Task directions »
Copy every line of the material precisely.

Material provided »
• • • • • • •

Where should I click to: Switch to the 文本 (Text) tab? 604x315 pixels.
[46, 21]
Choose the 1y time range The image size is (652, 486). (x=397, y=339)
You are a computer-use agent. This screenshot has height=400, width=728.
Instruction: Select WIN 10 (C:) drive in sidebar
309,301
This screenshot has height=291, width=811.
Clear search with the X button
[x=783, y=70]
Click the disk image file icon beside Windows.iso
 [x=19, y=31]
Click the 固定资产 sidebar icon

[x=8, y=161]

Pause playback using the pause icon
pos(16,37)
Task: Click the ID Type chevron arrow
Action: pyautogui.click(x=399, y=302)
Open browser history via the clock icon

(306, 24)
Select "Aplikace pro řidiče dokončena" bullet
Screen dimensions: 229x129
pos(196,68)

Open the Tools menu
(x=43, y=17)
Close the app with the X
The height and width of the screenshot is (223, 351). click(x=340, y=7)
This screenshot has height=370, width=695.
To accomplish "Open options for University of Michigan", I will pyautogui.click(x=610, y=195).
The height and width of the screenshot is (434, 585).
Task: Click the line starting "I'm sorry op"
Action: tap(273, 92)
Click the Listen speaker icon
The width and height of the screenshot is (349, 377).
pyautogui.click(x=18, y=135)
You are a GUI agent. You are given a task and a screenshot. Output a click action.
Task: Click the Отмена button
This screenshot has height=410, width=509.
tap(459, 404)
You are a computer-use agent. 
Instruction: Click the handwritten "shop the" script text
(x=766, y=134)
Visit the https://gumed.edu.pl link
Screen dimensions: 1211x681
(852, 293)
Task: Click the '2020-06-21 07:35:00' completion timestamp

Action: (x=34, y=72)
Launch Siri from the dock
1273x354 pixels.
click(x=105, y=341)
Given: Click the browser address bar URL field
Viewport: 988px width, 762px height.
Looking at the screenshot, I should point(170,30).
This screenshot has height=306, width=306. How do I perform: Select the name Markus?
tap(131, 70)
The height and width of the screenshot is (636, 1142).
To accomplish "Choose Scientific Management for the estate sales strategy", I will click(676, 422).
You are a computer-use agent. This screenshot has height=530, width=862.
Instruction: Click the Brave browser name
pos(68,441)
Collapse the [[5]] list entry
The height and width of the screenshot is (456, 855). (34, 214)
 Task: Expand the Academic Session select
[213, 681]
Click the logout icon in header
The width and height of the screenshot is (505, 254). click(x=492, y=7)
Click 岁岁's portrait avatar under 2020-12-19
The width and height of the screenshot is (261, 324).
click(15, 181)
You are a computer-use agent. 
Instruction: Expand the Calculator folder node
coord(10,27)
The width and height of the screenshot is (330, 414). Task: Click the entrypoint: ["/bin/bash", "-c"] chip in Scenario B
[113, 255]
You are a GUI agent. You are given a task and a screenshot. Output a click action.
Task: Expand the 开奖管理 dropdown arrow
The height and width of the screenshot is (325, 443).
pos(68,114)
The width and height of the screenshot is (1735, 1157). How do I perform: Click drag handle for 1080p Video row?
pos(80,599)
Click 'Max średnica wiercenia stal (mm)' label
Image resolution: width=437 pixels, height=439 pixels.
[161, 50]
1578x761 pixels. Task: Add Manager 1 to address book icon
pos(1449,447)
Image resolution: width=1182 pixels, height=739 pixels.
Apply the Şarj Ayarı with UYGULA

• • • • • • •

Task answer »
Where should I click to: Switch to the 文本 (Text) tab? 604x315 pixels.
[46, 21]
Choose the 1y time range The image size is (652, 486). (x=397, y=339)
You are a computer-use agent. This screenshot has height=400, width=728.
Instruction: Select WIN 10 (C:) drive in sidebar
309,301
This screenshot has height=291, width=811.
Clear search with the X button
[x=783, y=70]
Click the disk image file icon beside Windows.iso
 [x=19, y=31]
Click the 固定资产 sidebar icon

[x=8, y=161]

Pause playback using the pause icon
pos(16,37)
Task: Click the ID Type chevron arrow
Action: pyautogui.click(x=399, y=302)
Open browser history via the clock icon

(306, 24)
Select "Aplikace pro řidiče dokončena" bullet
Screen dimensions: 229x129
pos(196,68)

Open the Tools menu
(x=43, y=17)
Close the app with the X
The height and width of the screenshot is (223, 351). click(x=340, y=7)
This screenshot has height=370, width=695.
To accomplish "Open options for University of Michigan", I will pyautogui.click(x=610, y=195).
The height and width of the screenshot is (434, 585).
Task: Click the line starting "I'm sorry op"
Action: tap(273, 92)
Click the Listen speaker icon
The width and height of the screenshot is (349, 377).
pyautogui.click(x=18, y=135)
You are a GUI agent. You are given a task and a screenshot. Output a click action.
Task: Click the Отмена button
This screenshot has height=410, width=509.
tap(459, 404)
You are a computer-use agent. 
Instruction: Click the handwritten "shop the" script text
(x=766, y=134)
Visit the https://gumed.edu.pl link
Screen dimensions: 1211x681
(852, 293)
Task: Click the '2020-06-21 07:35:00' completion timestamp

Action: (x=34, y=72)
Launch Siri from the dock
1273x354 pixels.
click(x=105, y=341)
Given: Click the browser address bar URL field
Viewport: 988px width, 762px height.
Looking at the screenshot, I should point(170,30).
This screenshot has height=306, width=306. How do I perform: Select the name Markus?
tap(131, 70)
The height and width of the screenshot is (636, 1142).
To accomplish "Choose Scientific Management for the estate sales strategy", I will click(676, 422).
You are a computer-use agent. This screenshot has height=530, width=862.
Instruction: Click the Brave browser name
pos(68,441)
Collapse the [[5]] list entry
The height and width of the screenshot is (456, 855). (34, 214)
 Task: Expand the Academic Session select
[213, 681]
Click the logout icon in header
The width and height of the screenshot is (505, 254). click(x=492, y=7)
Click 岁岁's portrait avatar under 2020-12-19
The width and height of the screenshot is (261, 324).
click(15, 181)
You are a computer-use agent. 
Instruction: Expand the Calculator folder node
coord(10,27)
The width and height of the screenshot is (330, 414). Task: Click the entrypoint: ["/bin/bash", "-c"] chip in Scenario B
[113, 255]
You are a GUI agent. You are given a task and a screenshot. Output a click action.
Task: Expand the 开奖管理 dropdown arrow
The height and width of the screenshot is (325, 443).
pos(68,114)
The width and height of the screenshot is (1735, 1157). How do I perform: Click drag handle for 1080p Video row?
pos(80,599)
Click 'Max średnica wiercenia stal (mm)' label
Image resolution: width=437 pixels, height=439 pixels.
[161, 50]
1578x761 pixels. Task: Add Manager 1 to address book icon
pos(1449,447)
Image resolution: width=1182 pixels, height=739 pixels.
Apply the Şarj Ayarı with UYGULA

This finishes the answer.